PROBLEM REQUIREMENTS: Report every line of the rows below that contains the string "pixels", and treat uppercase and lowercase as different.
────────────────────
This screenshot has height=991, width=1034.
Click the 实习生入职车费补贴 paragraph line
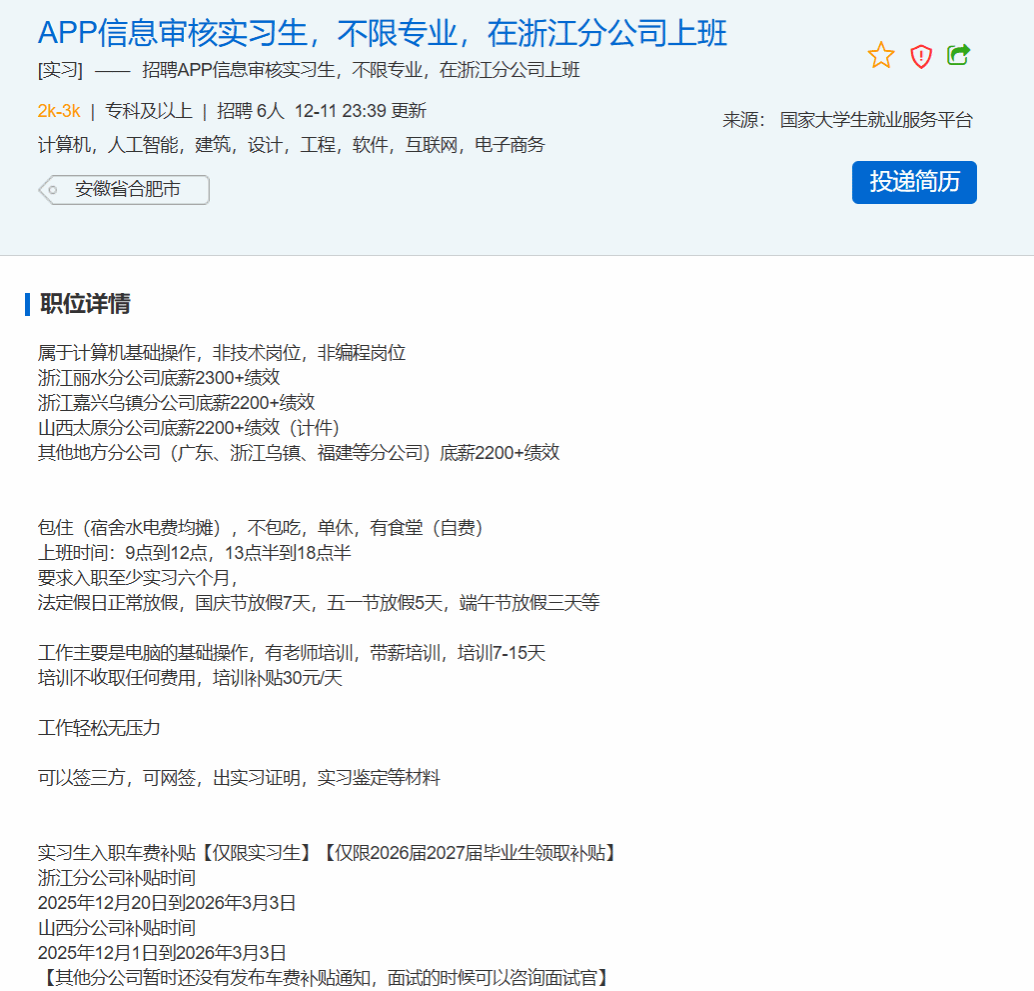327,853
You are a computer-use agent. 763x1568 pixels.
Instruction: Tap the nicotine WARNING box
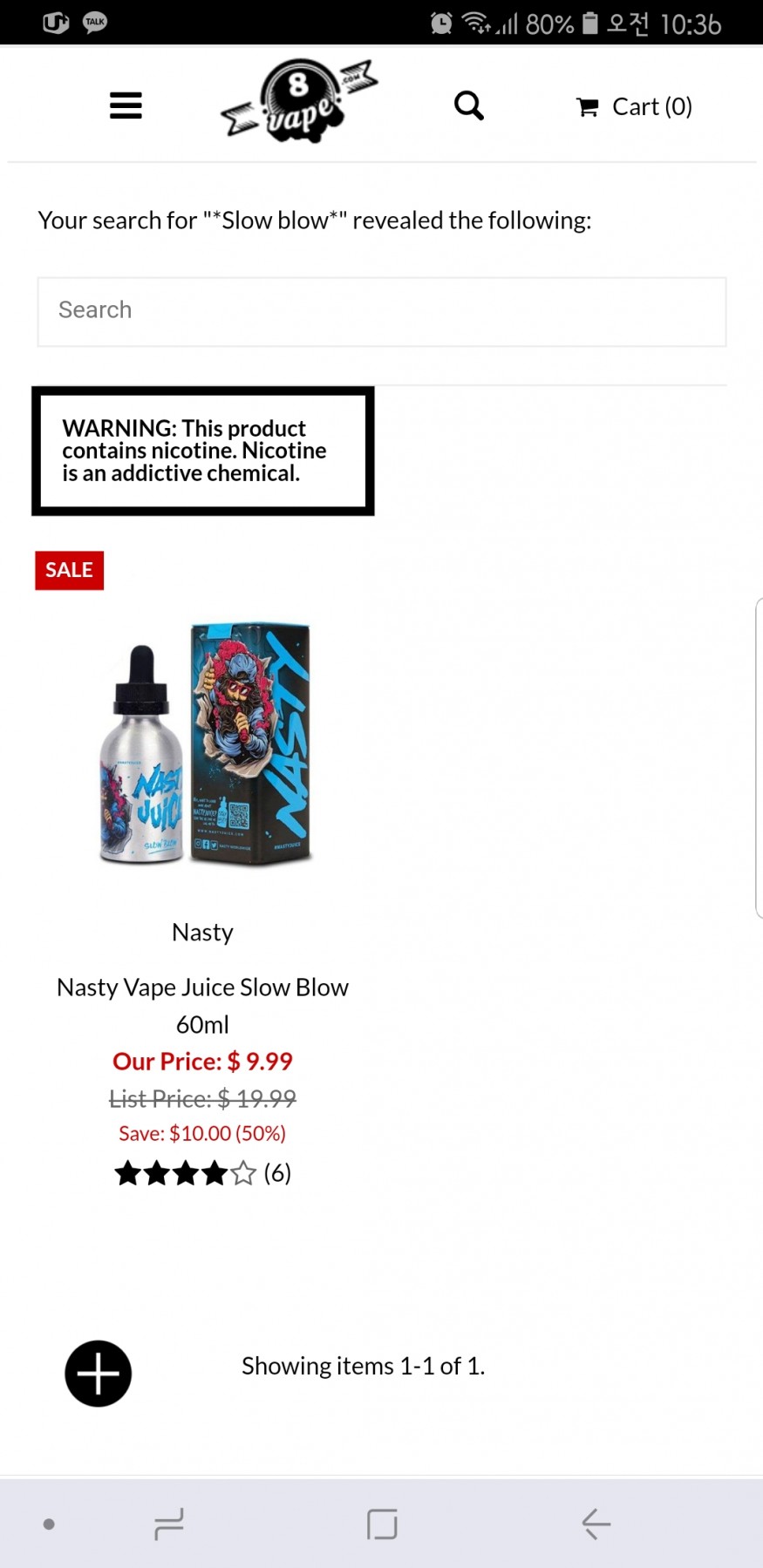pos(203,451)
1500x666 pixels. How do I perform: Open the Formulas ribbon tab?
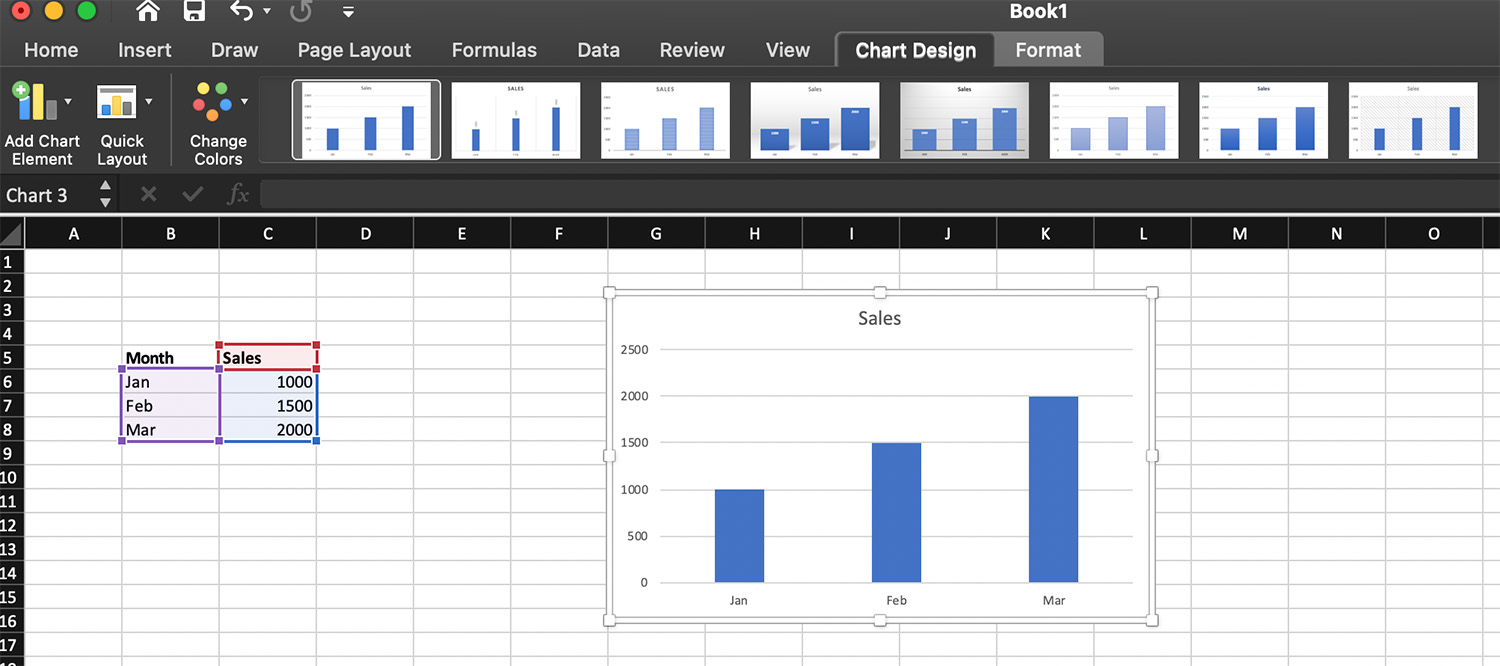click(x=494, y=49)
────────────────────
REPLY TO THE EXERCISE:
You are a computer-use agent. 763x1568 pixels.
1500x666 pixels. How do I perform: Open the Formulas ribbon tab?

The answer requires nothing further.